The main strategic advantages of Iran’s relationships with Shia movements, Barzegar writes, is the "installation of a new generation of friendly elites at the level of states, who have no backgrounds or feeling of enmity toward Iran." The Shia government in Iraq, according to the author, was the "turning point" in putting the "Shia factor" at the center of Iran’s foreign policy.
But Iran’s Shia diplomacy in the region also extends to Shia movements that either hold quasi-state power, like the Hezbollah in Lebanon, or that have remained shut out of political power completely, as is the case in Bahrain and Saudi Arabia.
In those countries, a transnational network of Shia political activists inspired by the Iranian revolution and schooled in Shia seminaries in Iraq and Iran has mobilized large-scale Shia support for Shia empowerment.

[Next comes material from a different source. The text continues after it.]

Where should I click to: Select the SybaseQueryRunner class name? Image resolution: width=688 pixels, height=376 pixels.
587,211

Iran has provided large-scale military assistance to Hezbollah, including thousands of rockets capable of hitting Israel. Those rockets were well known to be part of the Iranian deterrent to an Israeli attack against Iran, which was a major reason Israel launched its invasion of Lebanon in 2006, with U.S. support.

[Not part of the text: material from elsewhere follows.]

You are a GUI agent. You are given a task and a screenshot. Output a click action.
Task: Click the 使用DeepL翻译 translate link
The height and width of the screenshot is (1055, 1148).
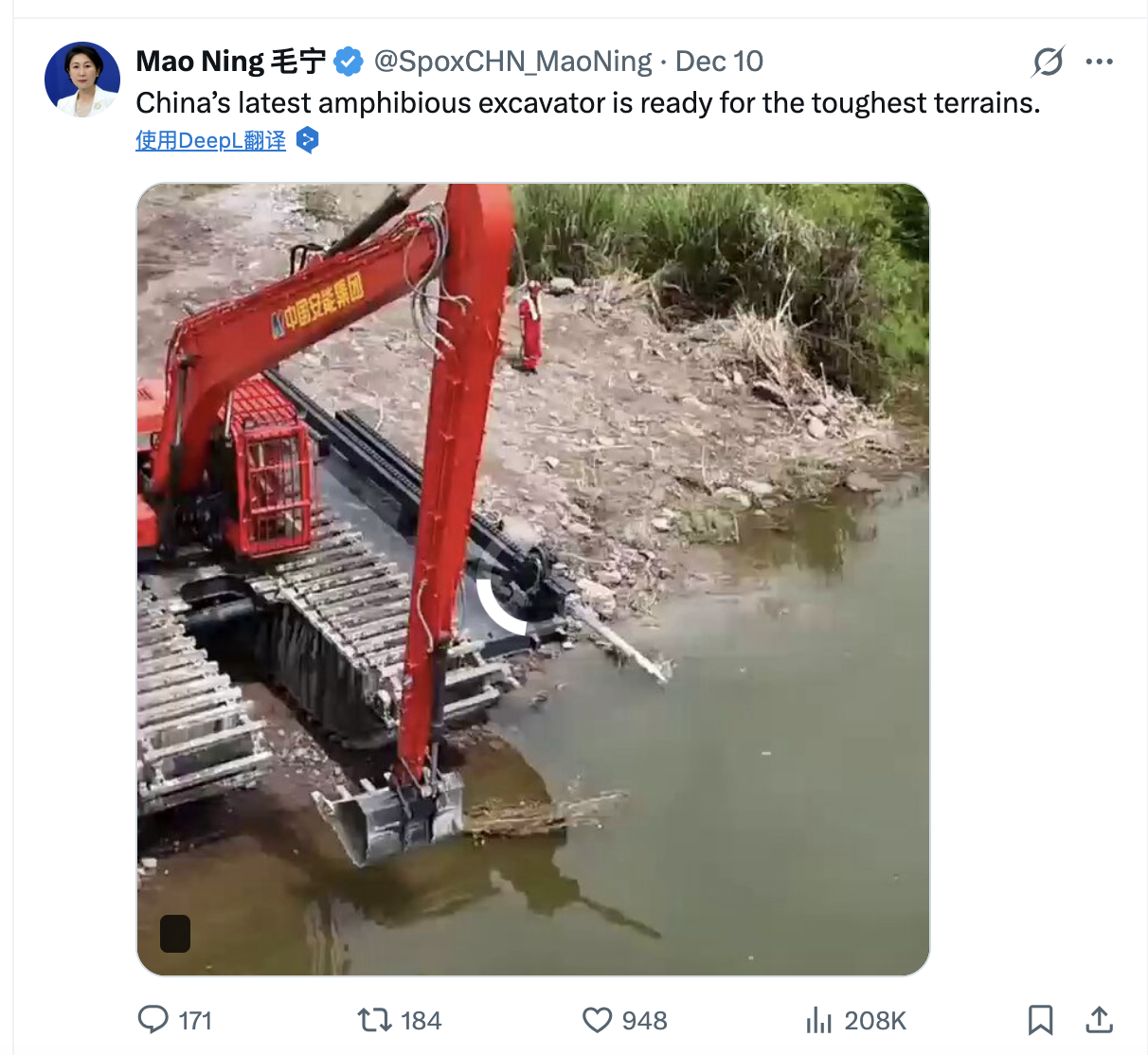[210, 139]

An adviser to President Mahmoud Ahmadinejad, who agreed to be interviewed on the condition that he not be identified, observes that the conventional Western portrayal of Hezbollah as an instrument of Iranian power misses the role of shared Shia spirituality in the Iran-Hezbollah nexus. "Hezbollah is not just a group of Western-style commandos," he said.

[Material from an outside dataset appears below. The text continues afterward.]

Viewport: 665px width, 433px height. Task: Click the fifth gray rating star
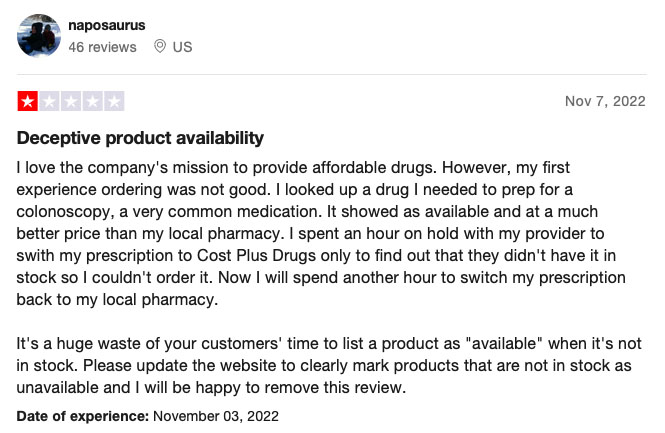point(114,101)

Hezbollah’s leader, Hassan Nasrallah, has been able to mobilize the support of Lebanese Shia population, according to the adviser, because he possesses the two main sources of power in Shia communities: spiritual and Islamic legal power.
Although it is never mentioned in Western coverage, Nasrallah studied theology in Najaf during Lebanon’s civil war in the mid-1970s well before the Islamic revolution in Iran. And when he was about to rise to a senior military leadership position, he interrupted his career to return to his theological studies at the holy city of Qom in Iran.
In a striking historical parallel, Iraq’s charismatic nationalist Shia political-military leader, cleric Moqtada al-Sadr, interrupted his career last year at what appeared to be a critical moment to take up intensive theological studies at Qom.
Another case of Iranian "natural influence" through Shia ties, which officials did not bring up, is Bahrain. The Iranian revolution has also inspired activism in the Shia community there, which represents two-thirds of the population but has been denied political power by Sunni rulers.
One hundred thousand Shia, as much as one-third of the entire Shia population of the country, turned out for a protest rally over the February 2006 bombing of a Shia shrine in Iraq. Shia demonstrators there have displayed pictures of both Iranian and Hezbollah leaders, and the government of Bahrain cites the pro-Iranian fervor of its Shia population as evidence of Iranian subversion.
Iranian officials view Iran’s "natural influence" in the region, based on geography and relations with fellow Shia, as much more fundamental and durable than the influence the U.S. seeks through its troop presence. As a result, they argue, U.S. policy cannot avoid contributing to greater Iranian influence in the longer run, regardless of whether it increases or decreases troops in the region.
"Whatever the U.S. does in the region," said the foreign ministry’s Rezaei, "will be in our interest: if the U.S. withdraws troops from Iraq, we will win; if they want to stay, we are also the winner."
The same dynamic applies in Afghanistan and to the rest of the region as well, according to Rezaei. "Even if they provoke other countries against us," he said, "we are the winner."